今回は自身の借金500万円を返済した経験から、現在はフィナンシャルカウンセラーとしても活躍している西村優里さんに、どうやったら貯蓄・節約できるのか、そしてそれを継続できるのかを伺いました。

■なんでお金は貯まらない?

──本日はよろしくお願いします! 節約方法の前に聞きたいことがあるのですが、毎日贅沢な暮らしをしているわけでもないのにお金が全然貯まらないのはなぜなんでしょうか?

「お金を使っちゃって貯まらないという方は、多分、使い方の順番に問題があるのかなと思います」

──使い方の順番?

「多くの人は、給料が入ったらとりあえず欲しいものや使いたいものにお金を払って、残ったら貯金するというスタイルですが、これは完全に逆です。収入から貯蓄を先に引いて、残ったお金で物を買う。収入が多い人でも、少ない人でも関係なく、この順番で収支を管理するのが大前提ですね」

──収入から先に貯蓄を引くやり方は、どんなメリットがあるのでしょうか。

「このスタイルが習慣化すると、がんばって節約するのではなく自然とお金が貯まっている、という感覚になります。いつの間にか貯まっているのを確認できると『自分でもできるんだ』と自信がつき、小さな成功体験から『もっとがんばってみようかな』とお金の勉強をしたり、生活費をもう一度見直したりと意識が前向きに変わってきます」

──それは大きなメリットですね。他にはどんなことに気を付けたら良いでしょうか。

「家賃や水道、光熱費、通信費、保険料などの固定費、それから食費や交際費、交通費などの流動費について、だいたい毎月いくらお金を使っているかを把握しておくことが大切です」

「私がお客様に相談を受ける時には、必ず事前にこの紙を書いてもらっていますね。収入、支出など、月間の平均を書いてもらいます」

──数字になるとすごく現状がわかりやすくなりますね。

「数字で見えると趣味に使いすぎ、交際費が高い、というのが痛いほど良くわかるようになるので、自分で減らそうという気持ちになりやすいんです」

■細かい金額でも忘れずに記録しよう!

──クレジットカードやおサイフケータイなど、最近は電子決済が普及していますよね。それで知らず知らずに使い過ぎちゃって、あとから高額な請求が来てびっくりすることがあります。これも対策はあるんでしょうか?
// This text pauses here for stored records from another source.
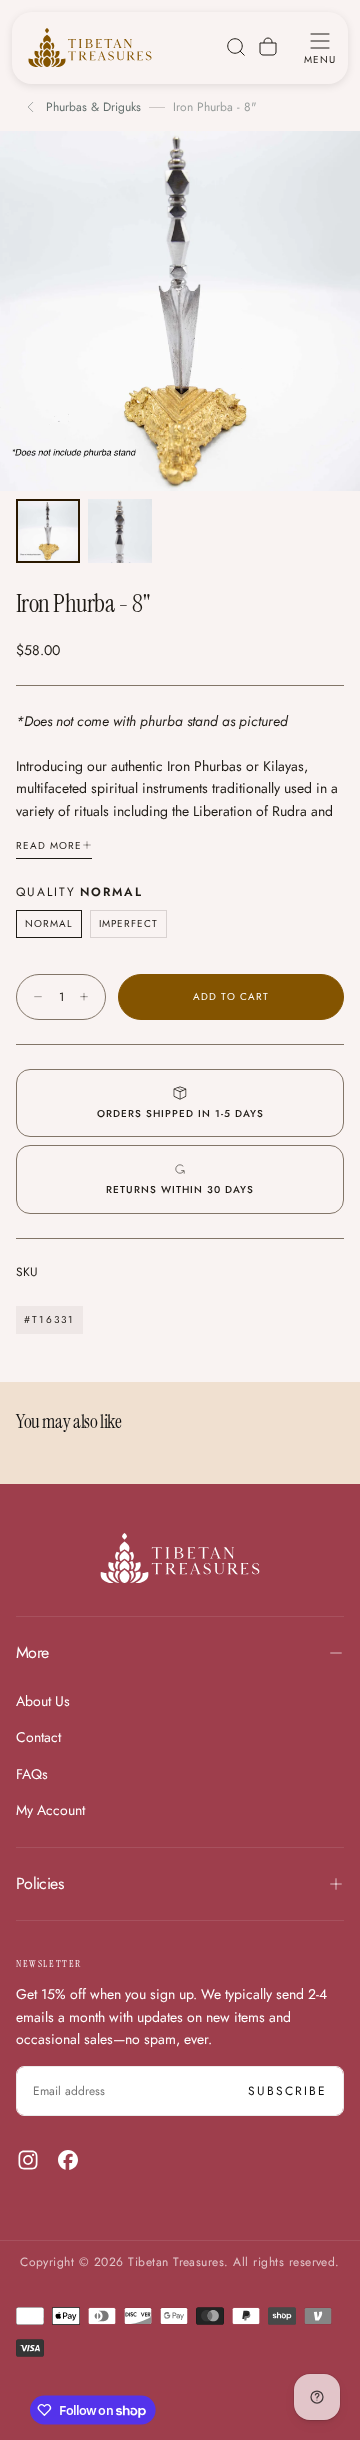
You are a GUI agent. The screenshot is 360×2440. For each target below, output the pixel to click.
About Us (43, 1701)
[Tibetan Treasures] (180, 1558)
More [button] (32, 1652)
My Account (50, 1810)
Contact (38, 1737)
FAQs (32, 1774)
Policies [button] (39, 1883)
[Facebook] (68, 2160)
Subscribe (287, 2091)
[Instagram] (28, 2160)
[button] (320, 47)
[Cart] (268, 47)
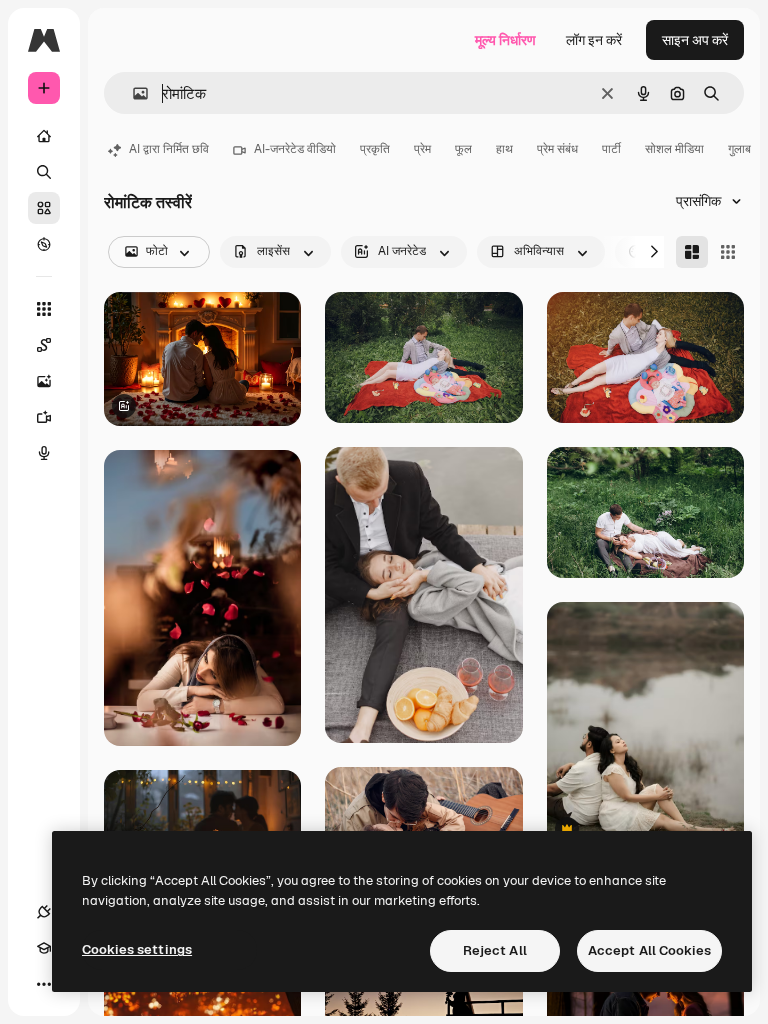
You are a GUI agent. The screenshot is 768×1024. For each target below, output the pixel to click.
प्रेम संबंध (557, 149)
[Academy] (44, 948)
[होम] (44, 136)
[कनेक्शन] (44, 912)
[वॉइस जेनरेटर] (44, 453)
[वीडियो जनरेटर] (44, 417)
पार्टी (611, 149)
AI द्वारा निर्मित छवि (169, 149)
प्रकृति (375, 149)
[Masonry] (692, 252)
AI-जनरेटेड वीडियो (295, 149)
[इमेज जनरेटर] (44, 381)
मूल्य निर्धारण (505, 40)
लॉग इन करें (594, 40)
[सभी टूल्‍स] (44, 309)
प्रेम (422, 149)
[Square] (728, 252)
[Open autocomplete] (132, 93)
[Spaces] (44, 345)
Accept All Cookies (649, 950)
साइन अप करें (695, 40)
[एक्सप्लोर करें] (44, 244)
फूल (463, 149)
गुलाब (739, 149)
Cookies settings (137, 949)
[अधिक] (44, 984)
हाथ (504, 149)
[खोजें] (44, 172)
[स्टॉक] (44, 208)
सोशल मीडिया (674, 149)
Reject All (495, 950)
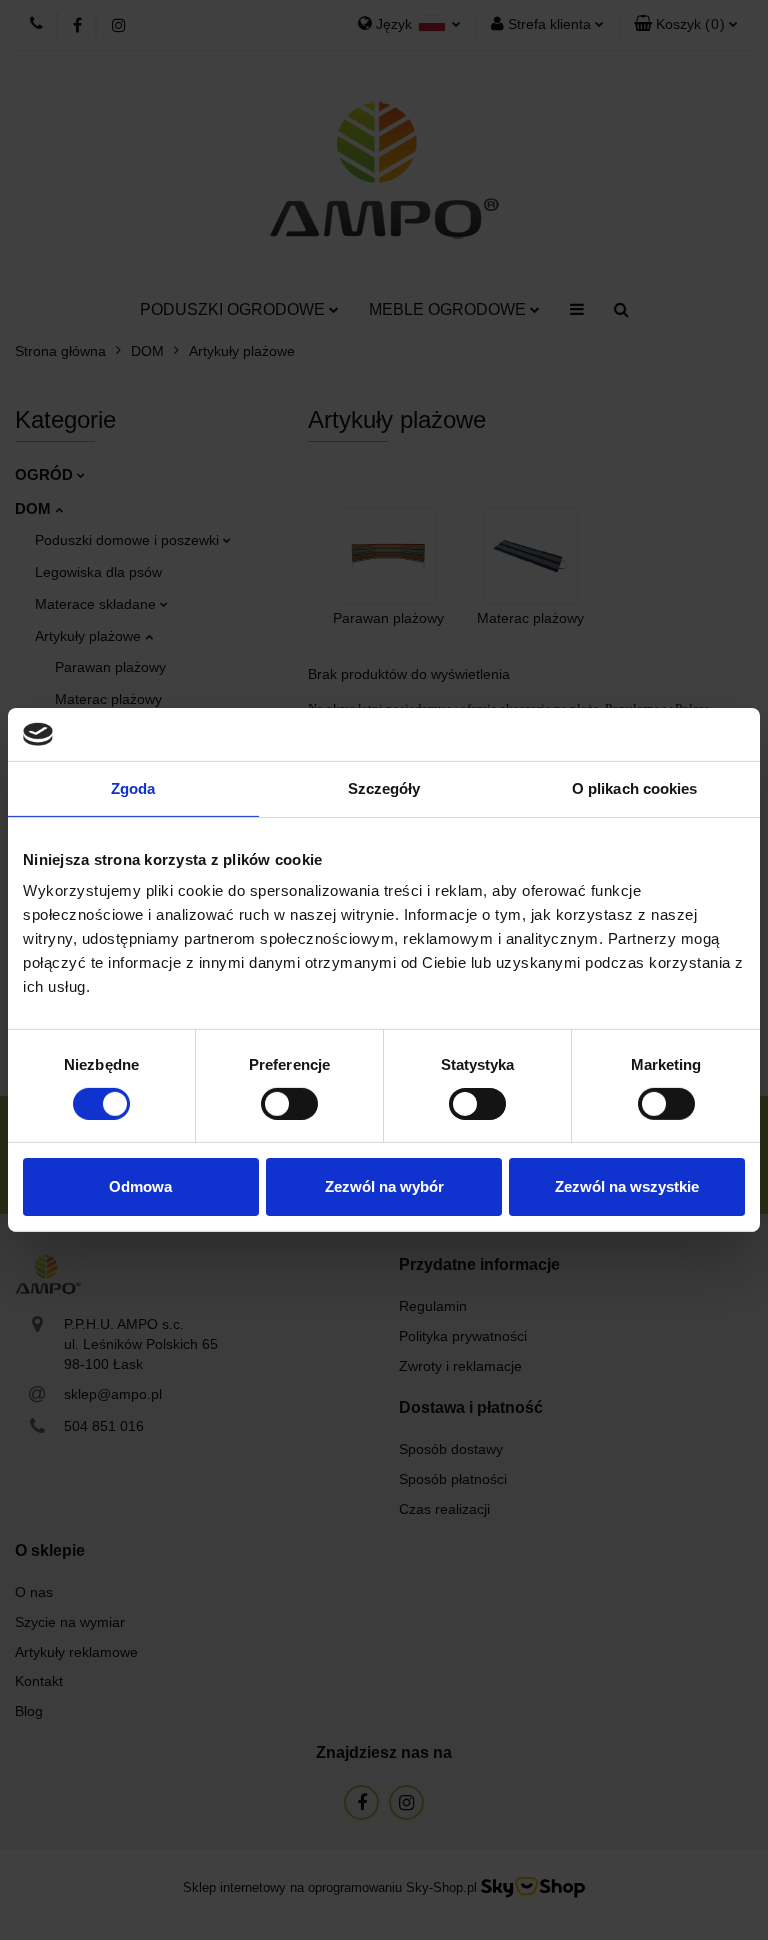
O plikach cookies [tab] (635, 787)
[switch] (289, 1104)
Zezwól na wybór (384, 1186)
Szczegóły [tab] (384, 787)
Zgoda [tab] (133, 787)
「カード決済したらその分は使わないように、現金を別に分けておいたほうが良いですね。別の口座に入れておくとか。家計簿には、クレジットカードの利用欄みたいなものがあるので、そこに記録しておきましょう」

──クレジットカードの場合は、まだカード会社からの明細を見て納得できるのですが、ついついコンビニなどで細かな出費が多発する場合もあるのですが、これもやはり記録が大事なのでしょうか。

「そうですね。女性は特に小物や化粧品などの雑費が多くなりがちなので、不明金も出てしまいがちです。大きな出費は覚えているものですが、数百円単位だとすぐ忘れてしまうもの。毎日いくら使ったのか、財布の残高と支出が合っているかを確認するなどして、できるだけすぐに記録したほうが良いですね」

■お金が貯まる仕組みをつくろう

──普段はささやかに暮らしていても、やっぱり時々は旅行とか行きたいんですよね。潤いもほしいけど貯金もしたい……。それは両立できるんでしょうか?
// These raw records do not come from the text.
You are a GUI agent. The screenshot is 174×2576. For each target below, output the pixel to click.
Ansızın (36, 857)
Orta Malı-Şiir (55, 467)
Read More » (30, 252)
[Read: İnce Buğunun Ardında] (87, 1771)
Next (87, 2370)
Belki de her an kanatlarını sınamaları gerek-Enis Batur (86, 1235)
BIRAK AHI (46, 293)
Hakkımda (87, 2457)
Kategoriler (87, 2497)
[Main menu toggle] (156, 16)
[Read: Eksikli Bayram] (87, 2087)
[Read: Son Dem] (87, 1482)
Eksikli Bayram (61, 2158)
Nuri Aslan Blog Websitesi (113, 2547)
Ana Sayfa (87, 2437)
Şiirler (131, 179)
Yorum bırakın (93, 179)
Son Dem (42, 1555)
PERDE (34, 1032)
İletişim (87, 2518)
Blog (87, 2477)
「できますよ。友だちとの豪華なご飯なら、あらかじめ交際費として1万円などと決めて、そのお金を取っておく。旅行は金額が高いですが、月に何万円と決めて旅行積立をしておくんです。そうするとボーナス一括払いにならないので、ボーナス分は貯金できますよね」

──なるほど! ただ、ついつい積み立てた貯金から使ってしまうことが心配です。でも定期預金とかだと手続きが大変そう……。

「今は定期預金ではなくて、自動で指定した金額を引き落としてくれる銀行のサービスもありますよ。そういうものを使わなくても、給料日にお金を下ろすついでに使ってない口座に貯金を先に振り込むなど、仕組み化しておくのが大事なんです」

──自分で何も考えなくても、お金が貯められていくシステムや習慣を作るんですね。

「そうです。お金が貯まらないのは当たり前だと思考停止してしまうと、できるものもできなくなってしまいます。お金や貯金に対して諦めずに情報収集するっていうのも、貯金ができようになるためのポイントと言えると思います」


お金が全てじゃないけれど、やっぱり生活をしていくためにはある程度の貯蓄はないと心配です。でも、小さなころから不況と言われる時代の中で育ってきた世代のいもむし女子たちは、もしかすると「お金がない」のが普通と感じてしまっているかもしれません。

少しの工夫と、自分のお金の流れを知ることで、前に進むこともできるはず! 今回紹介したことを試してみて、「お金がない」の口ぐせを卒業しませんか?